Solved: KMP_PLACE_THREADS ignored: unsupported architecture?

Alastair_M_ · ‎07-22-2014

Dear all,

I am trying to optimise the MPI/OpenMP configuration for my application and have encountered a strange problem when trying to use the KMP_PLACE_THREADS variable.

I discovered some error messages and was able to reproduce the problem with the following minimal example.

If I run the following command with any more than one MPI process (it actually completes without error with -n 1), I get the OpenMP error shown below.

mpirun -n 2 -env KMP_PLACE_THREADS=15c,4t  ./scaling

OMP: Warning #236: KMP_PLACE_THREADS ignored: unsupported architecture.
OMP: Warning #236: KMP_PLACE_THREADS ignored: unsupported architecture.

I am using MPSS 3.2.1 and ifort compiler version 14.0.2.

Any help would be greatly appreciated.

Best regards,

Alastair

TimP · ‎07-22-2014

That mpirun looks possible, if you have shut off the default pinning of your MPI.

All the relevant combinations where all ranks have the same OMP_NUM_THREADS and number of cores (spreading ranks across all available cores) should be possible using the default pinning and KMP_AFFINITY=balanced (to take care of cases where less than 4 threads per core are used).

View solution in original post

Alastair_M_ · ‎07-22-2014

To clarify something which I forgot to mention, I am running mpirun directly from my MIC with a native application.

TimP · ‎07-22-2014

Normally,it's possible to use KMP_PLACE_THREADS for a MIC native MPI run, but you must set a different offset for each rank, so that you don't pin each rank to the same group of cores. This is more applicable to the case where you are using MIC_KMP_PLACE_THREADS for multiple host ranks, each offloading to a different group of MIC cores. That case was discussed in the Jeffers, Reinders book (before the simpler KMP_PLACE_THREADS option was available).

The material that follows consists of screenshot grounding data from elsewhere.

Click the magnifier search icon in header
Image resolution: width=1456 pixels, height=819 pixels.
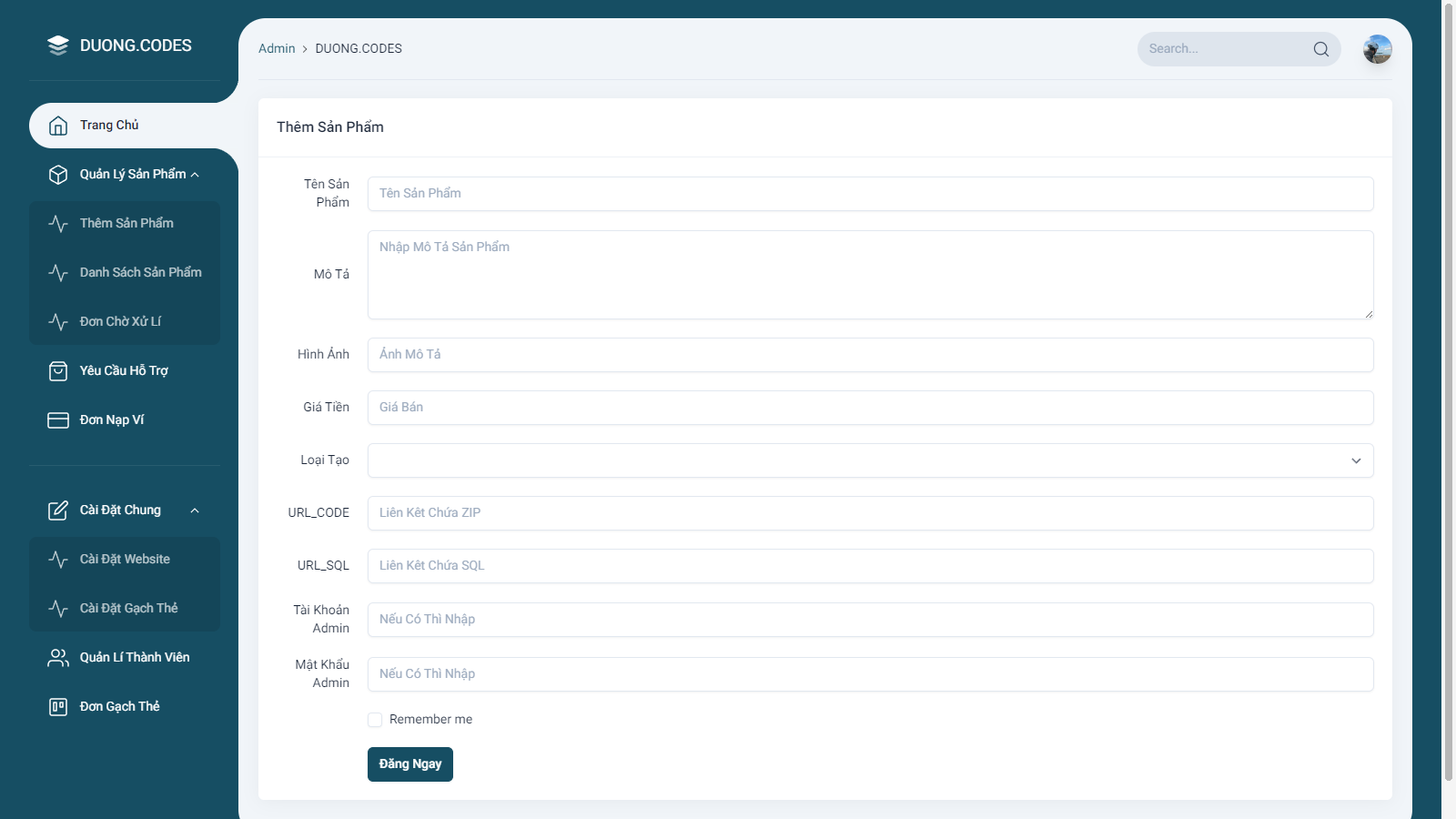(x=1320, y=49)

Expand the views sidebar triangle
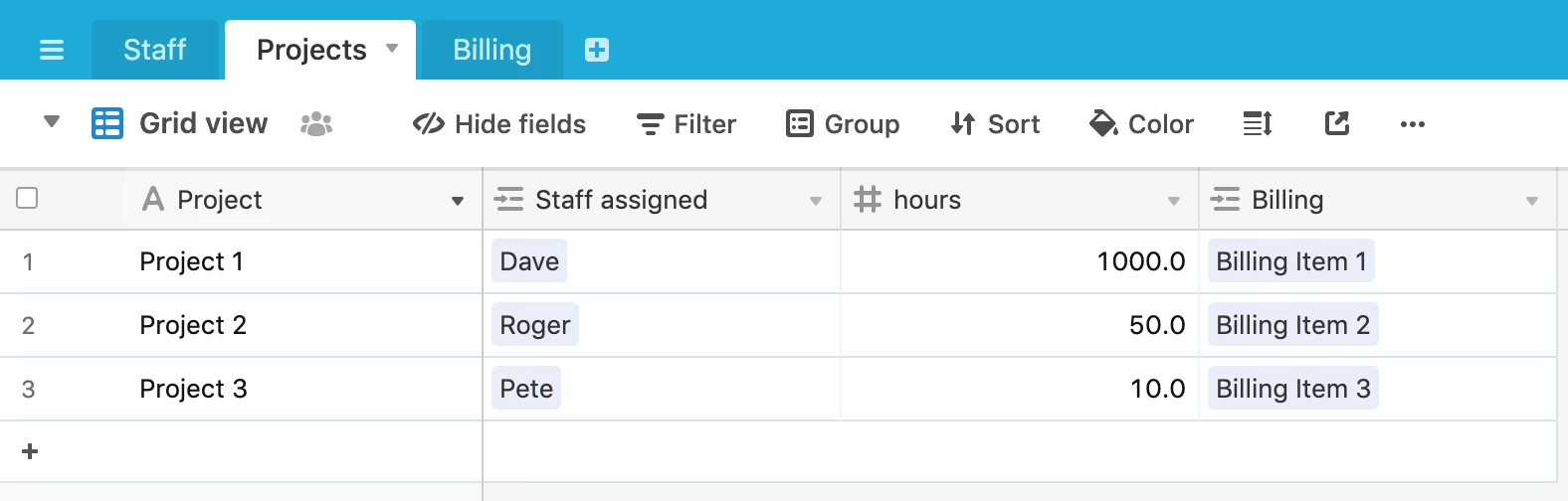pyautogui.click(x=52, y=122)
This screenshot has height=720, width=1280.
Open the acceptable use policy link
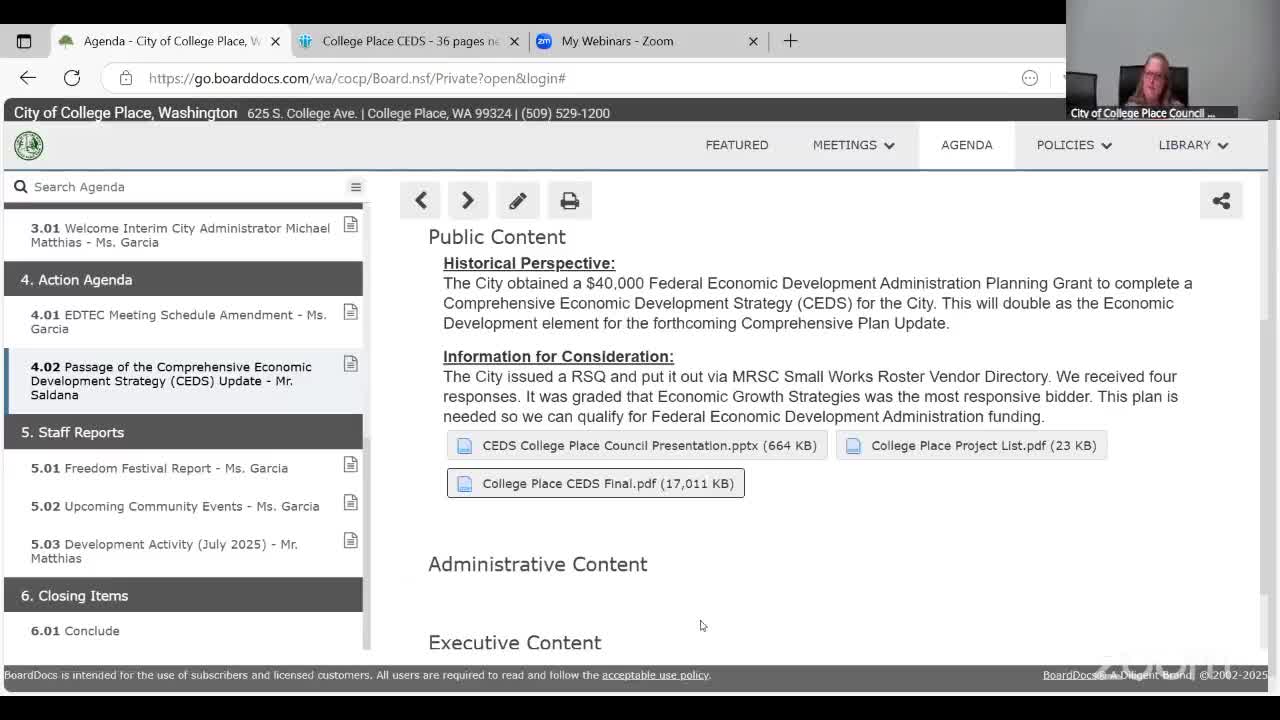pos(655,675)
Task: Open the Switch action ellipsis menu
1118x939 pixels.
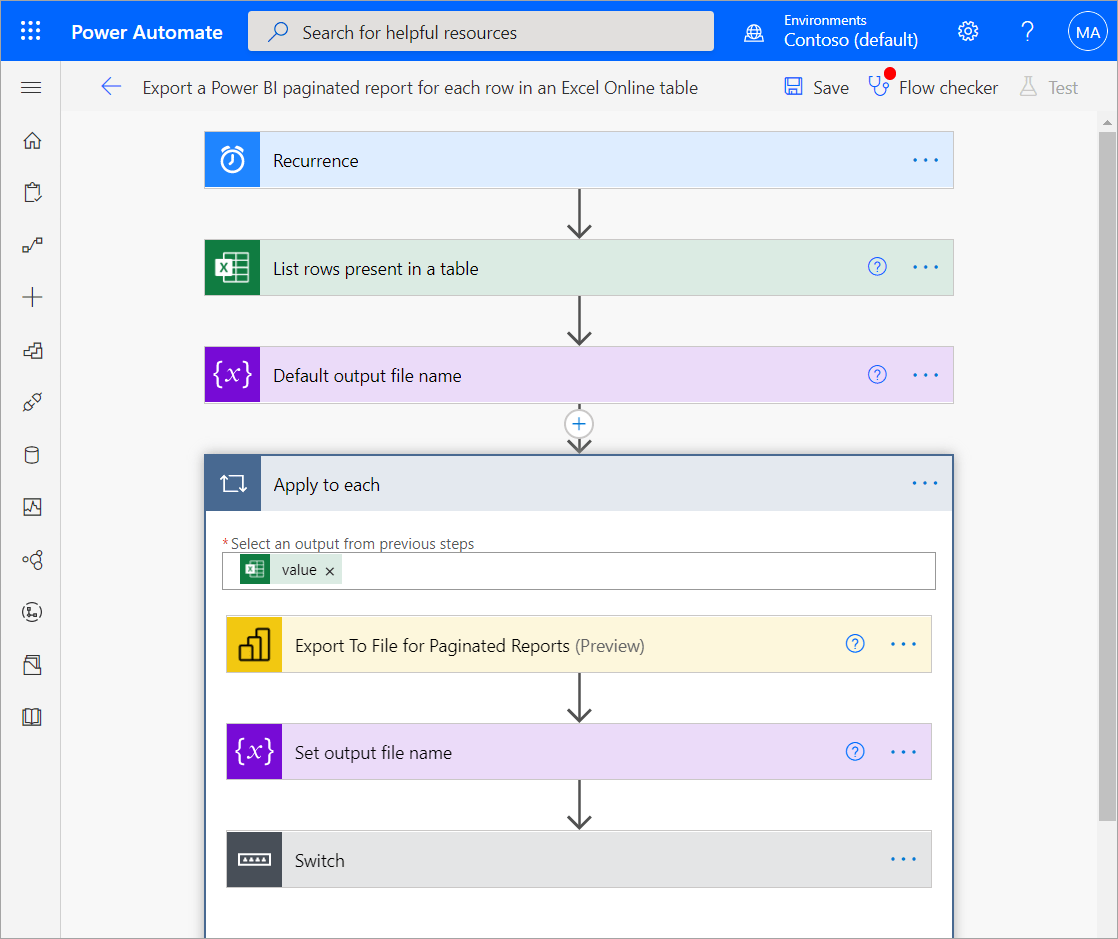Action: pyautogui.click(x=903, y=859)
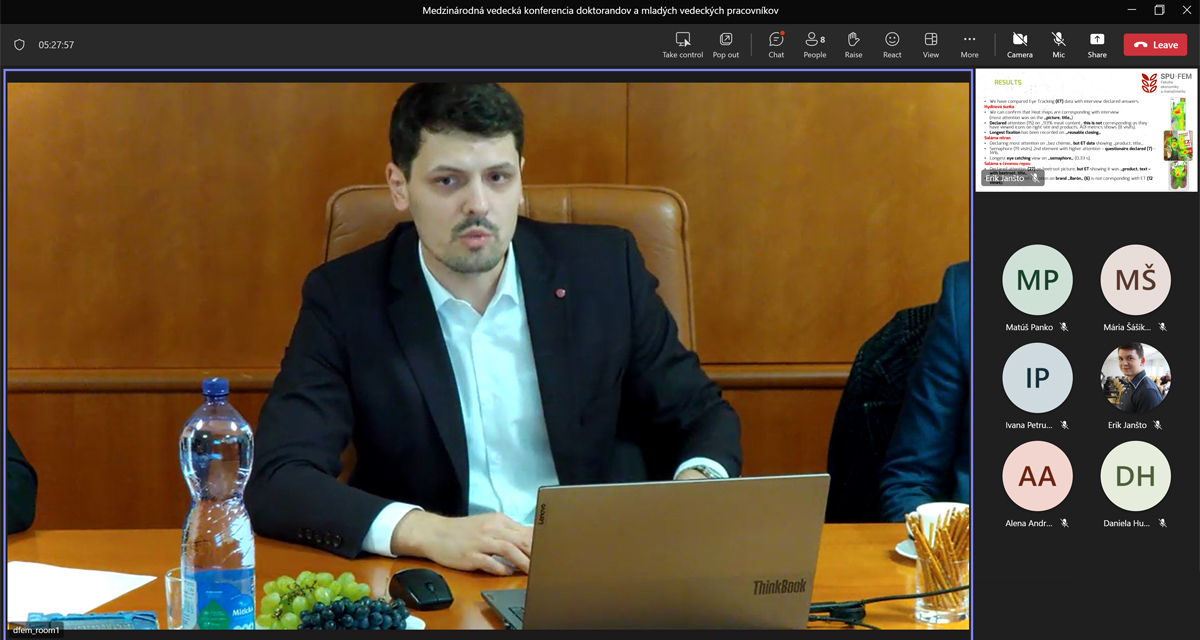Select Erik Janšto photo tile
The height and width of the screenshot is (640, 1200).
[1135, 378]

For the case you quote (apparently using Intel MPI), it seems more appropriate to omit KMP_PLACE_THREADS and set OMP_NUM_THREADS=60, as you have left in place the default I_MPI_PIN_DOMAIN=auto which itself would choose a group of cores, in conflict with KMP_PLACE_THREADS. If you are serious about packing 60 threads into the minimum number of cores, adding OMP_PROC_BIND=close (or KMP_AFFINITY=compact) should accomplish that.

You should study that PIN_DOMAIN and note that I_MPI_PIN_DOMAIN=off is an option to allow another method to take over.

Alastair_M_ · ‎07-22-2014

Tim Prince wrote:

If you are serious about packing 60 threads into the minimum number of cores, adding OMP_PROC_BIND=close (or KMP_AFFINITY=compact) should accomplish that.

You should study that PIN_DOMAIN and note that I_MPI_PIN_DOMAIN=off is an option to allow another method to take over.

Hi Tim,

Thanks for your response. The actual example here was just a toy example that triggered the error message. I was trying to do something more like this, using an offset value for each rank.

mpirun -n 1 -env KMP_PLACE_THREADS=15c,4t,0o  ./scaling : -n 1 -env KMP_PLACE_THREADS=15c,4t,15o ./scaling

I actually want to auto generate and test a lot of combinations of MPI ranks, KMP_AFFINITY and KMP_PLACE_THREADS combinations.

The reason for my original question is the strange error message about "unsupported architecture".

Does that make more sense?

Best regards and thanks,

Alastair

TimP · ‎07-22-2014

That mpirun looks possible, if you have shut off the default pinning of your MPI.

All the relevant combinations where all ranks have the same OMP_NUM_THREADS and number of cores (spreading ranks across all available cores) should be possible using the default pinning and KMP_AFFINITY=balanced (to take care of cases where less than 4 threads per core are used).

Alastair_M_ · ‎07-23-2014

Tim Prince wrote:

That mpirun looks possible, if you have shut off the default pinning of your MPI.

All the relevant combinations where all ranks have the same OMP_NUM_THREADS and number of cores (spreading ranks across all available cores) should be possible using the default pinning and KMP_AFFINITY=balanced (to take care of cases where less than 4 threads per core are used).

Hi Tim,

It appears that setting I_MPI_PIN=off allows this mpi configuration to run successfully, thanks for your help.

I think that the original error message was misleading which hindered my efforts to figure it out.

Best regards and thanks,

Alastair

James_C_Intel2 · ‎07-23-2014

Thanks for the report. You're right that that message is misleading. I've submitted a bug report against the OpenMP runtime.